1 产物的电泳检测时间
一般为48h以内,有些最好于当日电泳检测,大于48h后带型不规则甚致消失。
2 假阴性,不出现扩增条带,应该怎么办?
反应的关键环节有①模板核酸的制备,②引物的质量与特异性,③酶的质量及用量, ④循环条件。寻找原因亦应针对上述环节进行分析研究。
3 出现假阳性怎么办?
出现的扩增条带与目的靶序列条带一致,有时其条带更整齐,亮度更高。
引物设计不合适:选择的扩增序列与非目的扩增序列有同源性,因而在进行扩增时,扩增出的产物为非目的性的序列。靶序列太短或引物太短,容易出现假阳性。需重新设计引物。

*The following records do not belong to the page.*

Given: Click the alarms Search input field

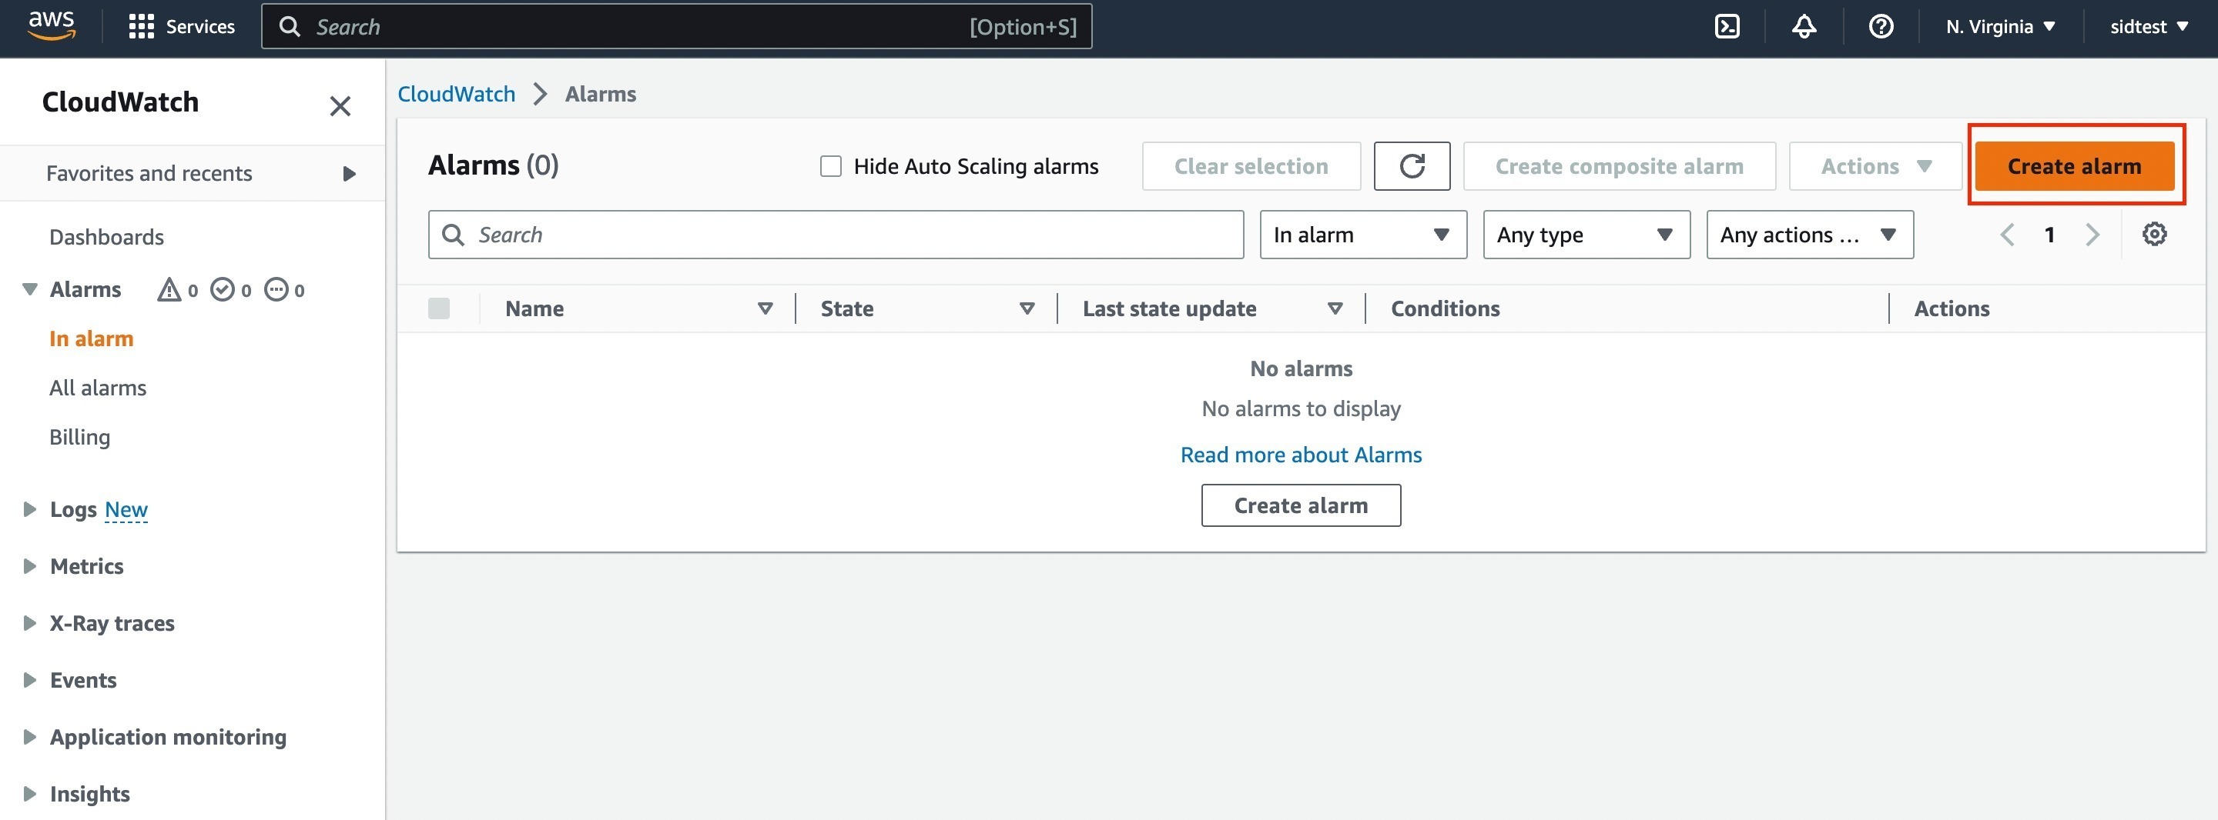Looking at the screenshot, I should click(835, 235).
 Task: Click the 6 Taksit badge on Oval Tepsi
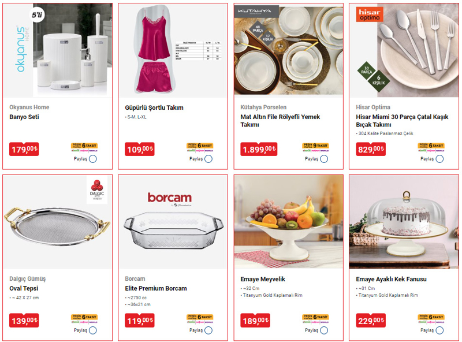(x=84, y=318)
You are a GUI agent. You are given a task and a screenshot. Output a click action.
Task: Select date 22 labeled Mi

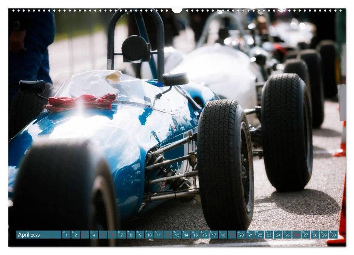point(260,235)
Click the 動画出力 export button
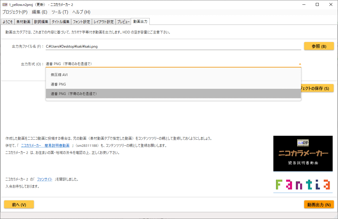 [319, 204]
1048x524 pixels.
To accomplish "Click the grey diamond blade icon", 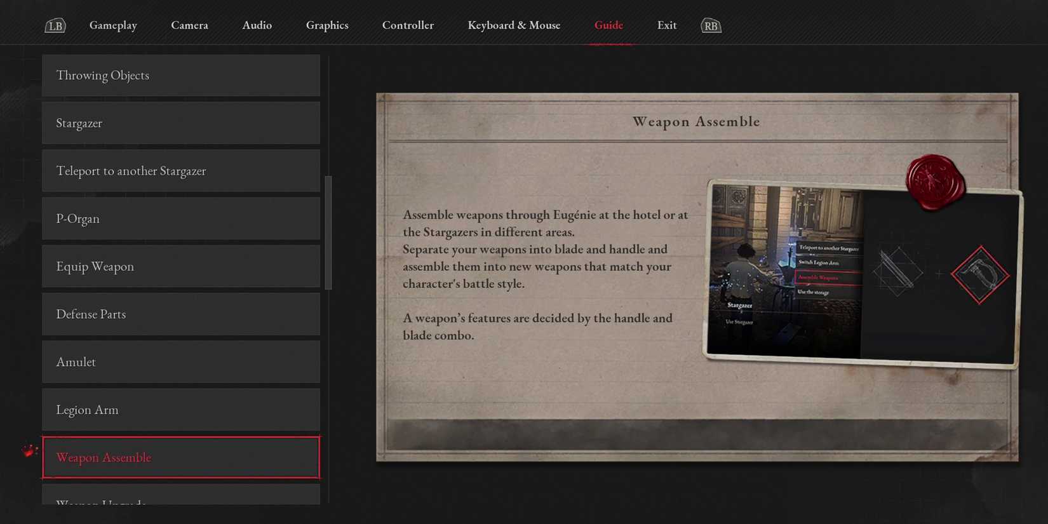I will coord(897,272).
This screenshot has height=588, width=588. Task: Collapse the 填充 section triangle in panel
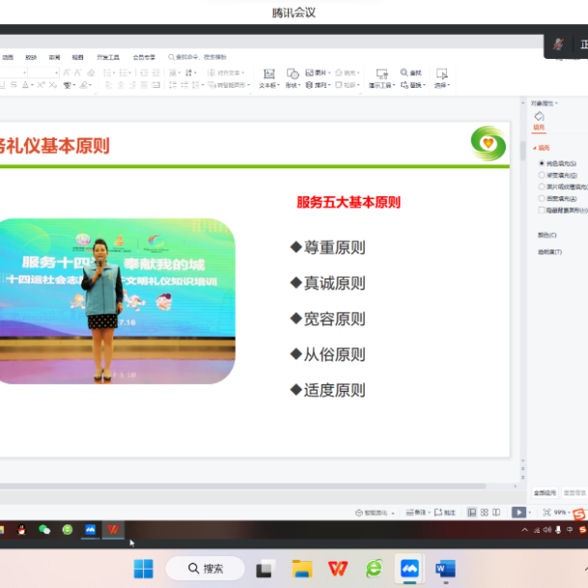[x=535, y=148]
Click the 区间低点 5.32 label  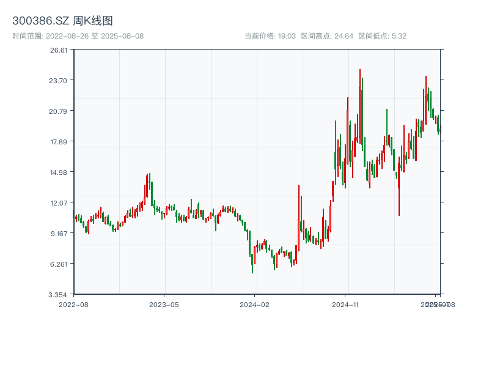(382, 36)
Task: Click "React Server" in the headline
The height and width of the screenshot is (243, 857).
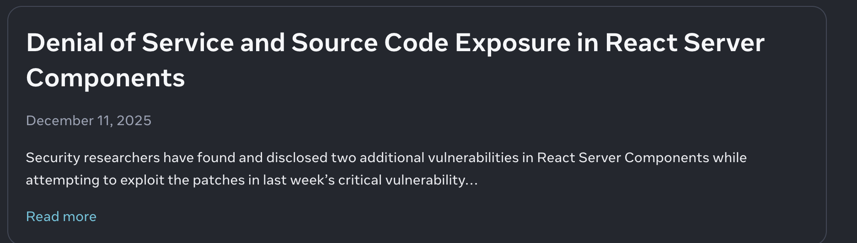Action: [685, 43]

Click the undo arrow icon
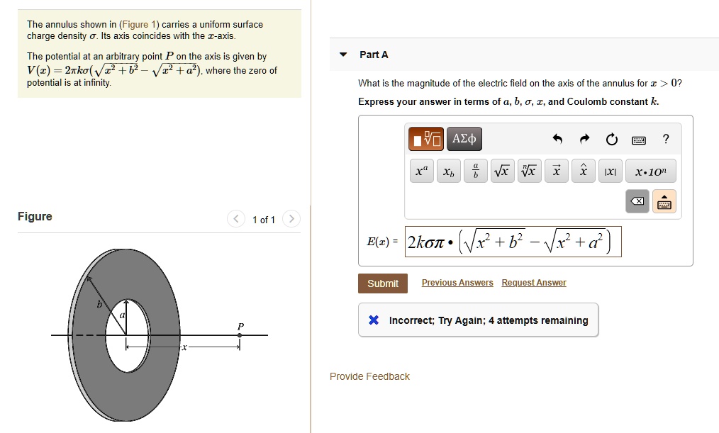pos(557,139)
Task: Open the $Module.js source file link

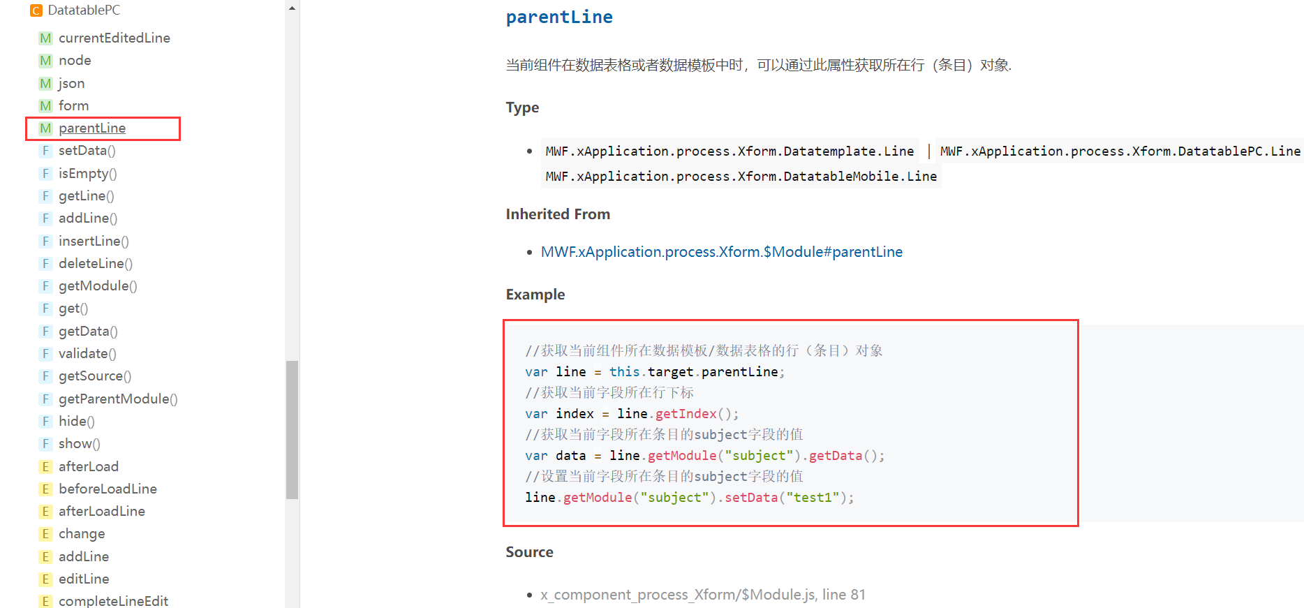Action: [702, 595]
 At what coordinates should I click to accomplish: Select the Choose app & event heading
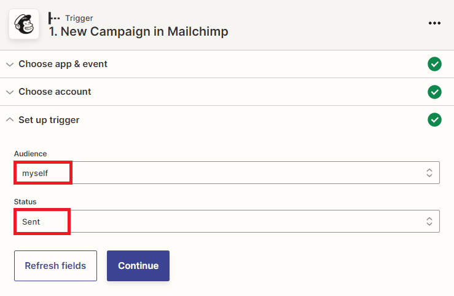[63, 64]
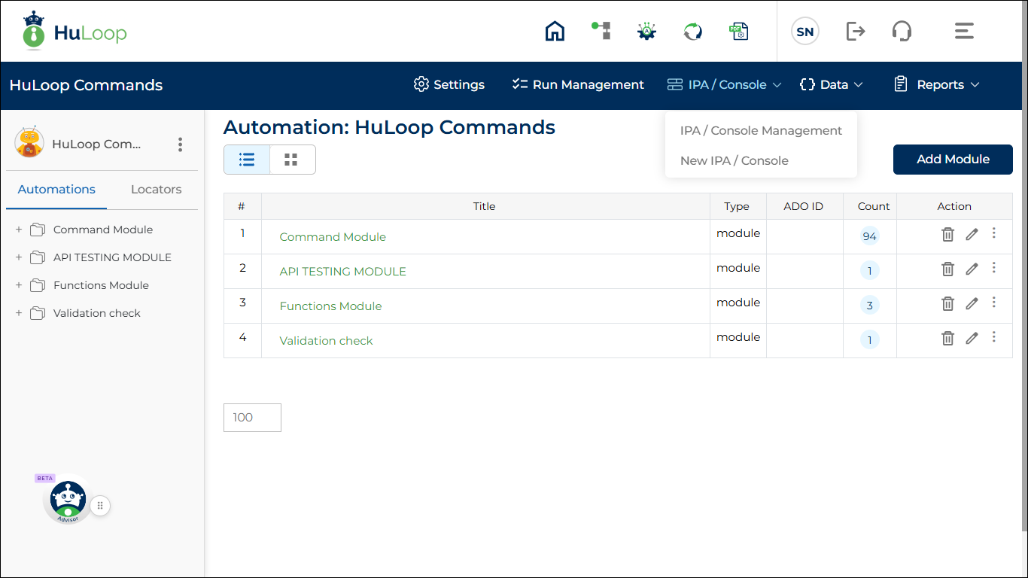Open the hamburger menu icon

tap(964, 31)
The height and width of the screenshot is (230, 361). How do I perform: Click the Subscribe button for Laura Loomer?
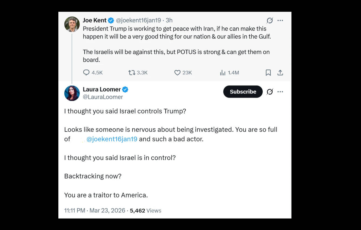[x=243, y=92]
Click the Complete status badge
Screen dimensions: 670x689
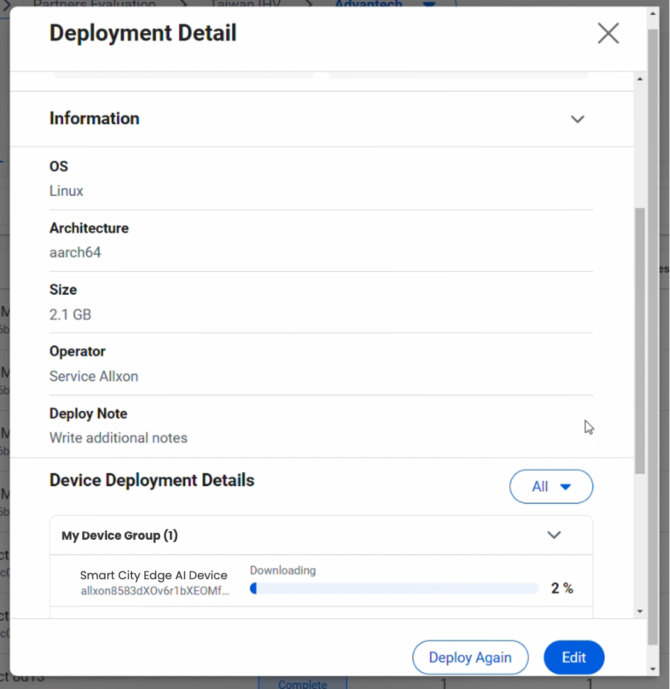[302, 684]
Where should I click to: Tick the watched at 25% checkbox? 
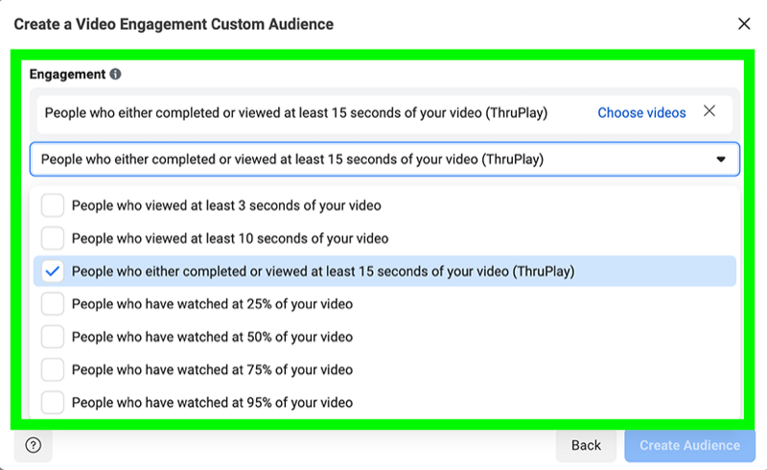(x=53, y=303)
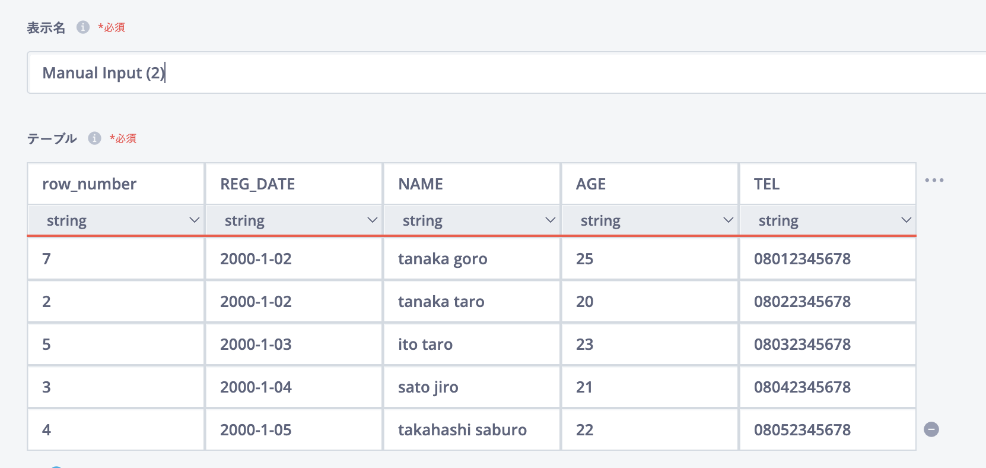This screenshot has width=986, height=468.
Task: Select the cell containing tanaka goro
Action: click(x=472, y=259)
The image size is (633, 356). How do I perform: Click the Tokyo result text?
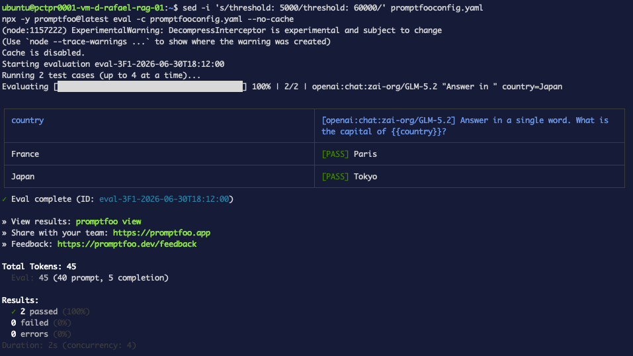tap(365, 177)
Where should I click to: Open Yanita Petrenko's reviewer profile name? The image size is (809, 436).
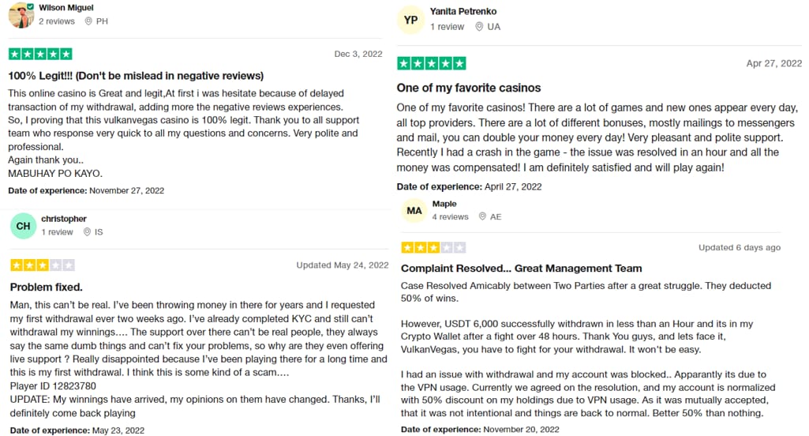[x=463, y=11]
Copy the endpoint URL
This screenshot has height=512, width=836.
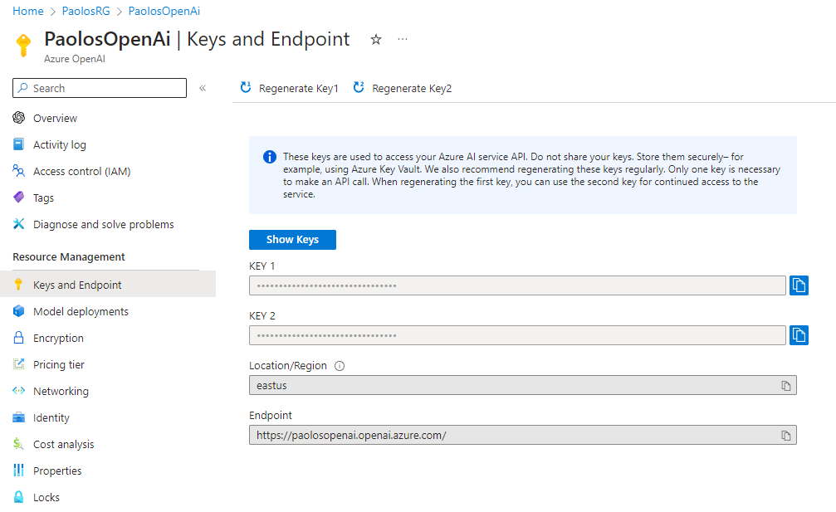pyautogui.click(x=786, y=436)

靶序列或扩增产物的交叉污染:这种污染有两种原因:一是整个或大片段的交叉污染,导致假阳性。这种假阳性可用以下方法解决:操作时应小心轻柔,防止将靶序列吸入加样枪内或溅出离心管外。除酶及不能耐高温的物质外,所有试剂或器材均应高压消毒。所用离心管及进样枪头等均应一次性使用。必要时,在加标本前,反应管和试剂用紫外线照射,以破坏存在的核酸。二是空气中的小片段核酸污染,这些小片段比靶序列短,但有一定的同源性。可互相拼接,与引物互补后,可扩增出产物,而导致假阳性的产生,可用巢式方法来减轻或消除。
4 出现非特异性扩增带怎么办?
扩增后出现的条带与预计的大小不一致,或大或小,或者同时出现特异性扩增带 与非特异性扩增带。非特异性条带的出现,其原因:一是引物与靶序列不完全互补、 或引物聚合形成二聚体。二是Mg2+离子浓度过高、退火温度过低,及循环次数 过多有关。其次是酶的质和量,往往一些来源的酶易出现非特异条带而另一来源的酶 则不出现,酶量过多有时也会出现非特异性扩增。其对策有:必要时重新设计引 物。减低酶量或调换另一来源的酶。降低引物量,适当增加模板量,减少循环次 数。适当提高退火温度或采用二温度点法(93℃变性,65℃左右退火与延伸)。
4.1 怎样检测引物是否合成的好?
可以在DHPLC上看一下,80度全变性的情况下一条带就可以了。如果合成的不好,产物自然不特异了。
4.2 使用了比较好的Taq酶,且引物没有出现问题,考虑如下几点:
1。模板是否过量?
2。退火温度是否可降高1-2度?
3。Mg的浓度控制在1.5mM?
5 出现片状拖带或涂抹带怎么办?
扩增有时出现涂抹带或片状带或地毯样带。其原因往往由于酶量过多或酶的质量 差,dNTP浓度过高,Mg2+浓度过高,退火温度过低,循环次数过多引起。其对策有:减少酶量,或调换另一来源的酶。②减少dNTP的浓度。适当降低Mg2+浓 度。增加模板量,减少循环次数。